→ **What is required**:
Word for word, copy the lines beginning at the one with "This screenshot has width=896, height=1330." and ending at the last line below; pictures stay out.

##### Available records #####

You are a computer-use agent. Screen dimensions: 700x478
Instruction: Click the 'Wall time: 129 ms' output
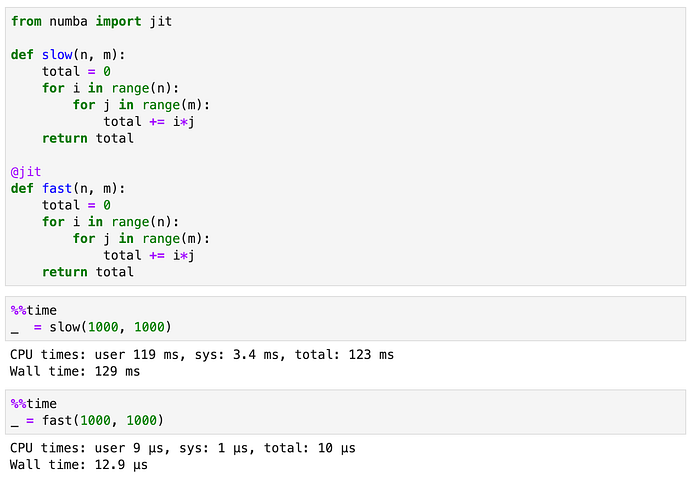[75, 371]
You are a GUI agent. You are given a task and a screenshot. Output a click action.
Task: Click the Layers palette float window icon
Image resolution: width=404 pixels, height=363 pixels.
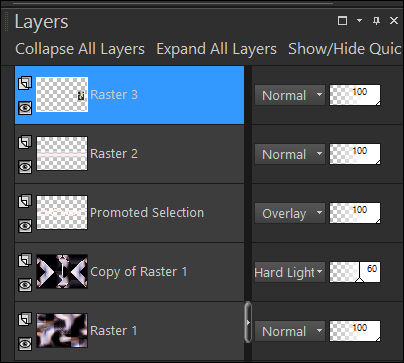[342, 21]
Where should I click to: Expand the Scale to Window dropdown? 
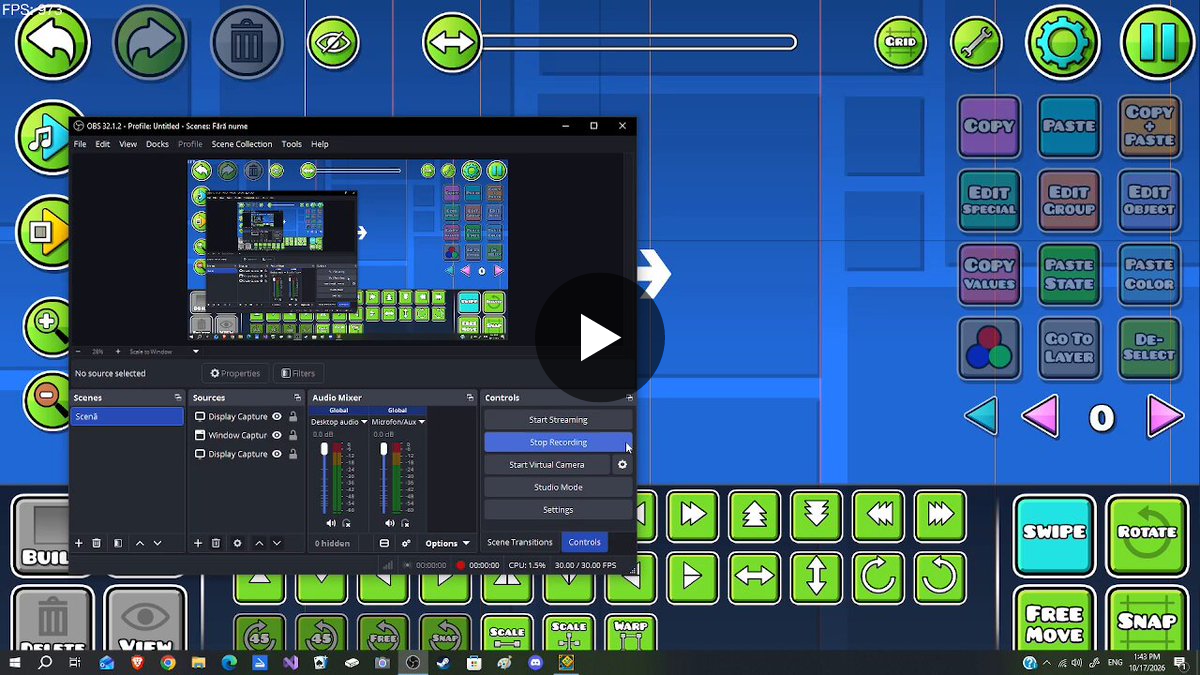click(163, 352)
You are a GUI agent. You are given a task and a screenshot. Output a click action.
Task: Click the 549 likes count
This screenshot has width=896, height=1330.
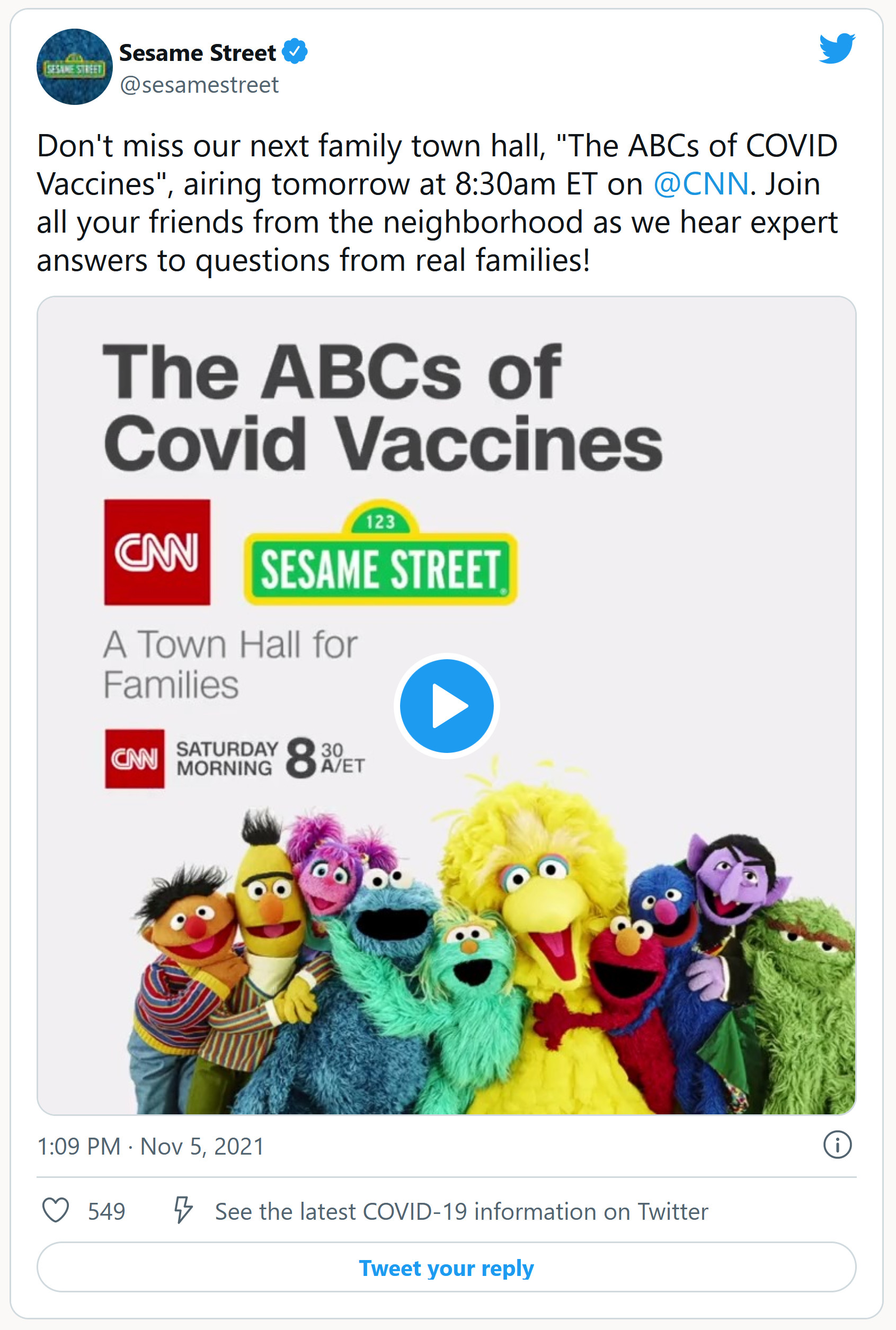click(107, 1211)
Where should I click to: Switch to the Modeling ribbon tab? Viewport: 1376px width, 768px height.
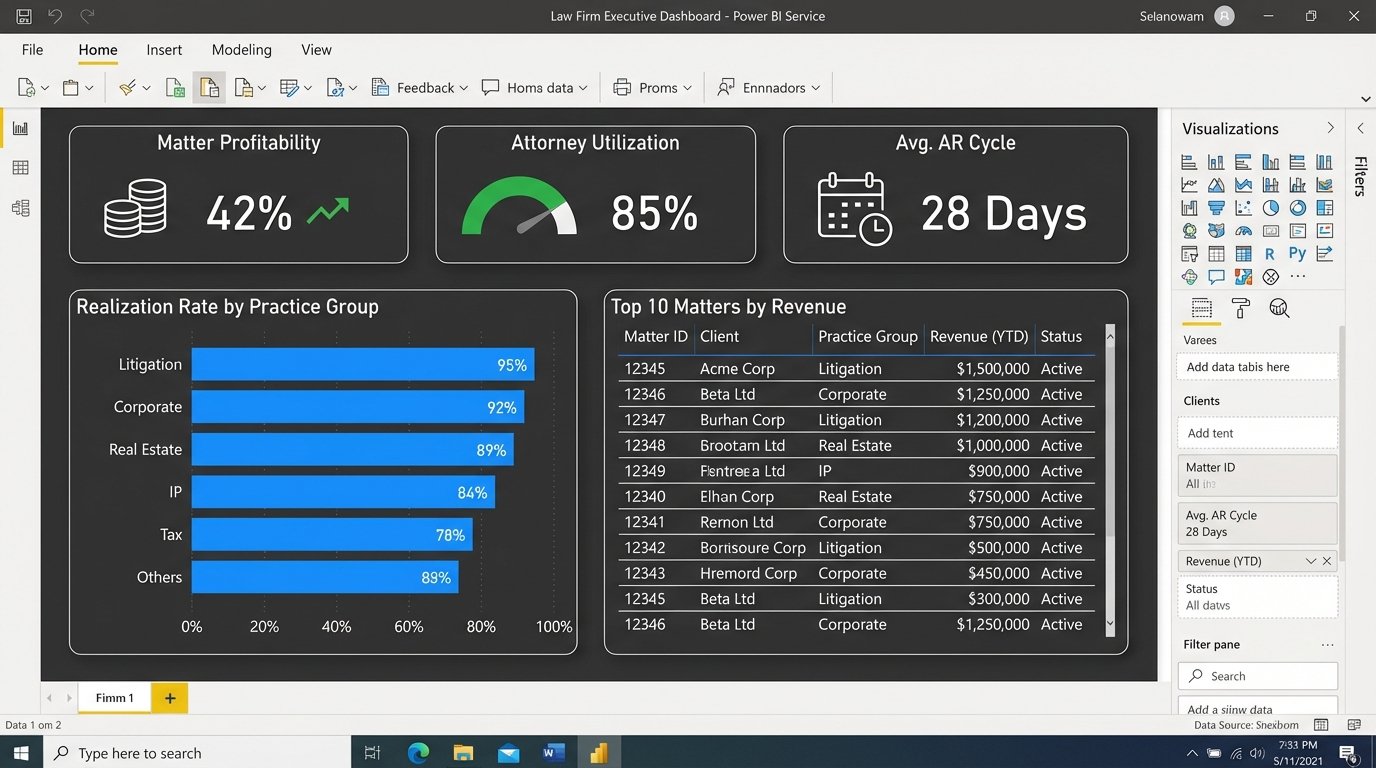241,50
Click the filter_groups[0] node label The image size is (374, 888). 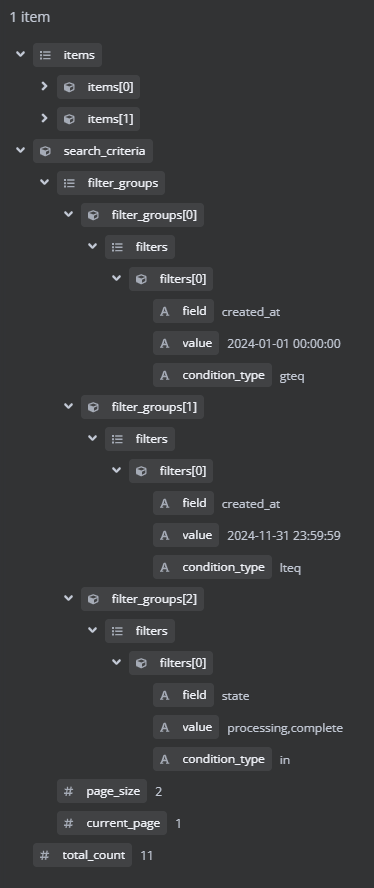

#####

→ **Completed task**:
This screenshot has width=896, height=1330.
click(107, 1211)
Where should I click to: Switch to the Modeling ribbon tab? Viewport: 1376px width, 768px height.
241,50
Click the filter_groups[0] node label The image size is (374, 888). 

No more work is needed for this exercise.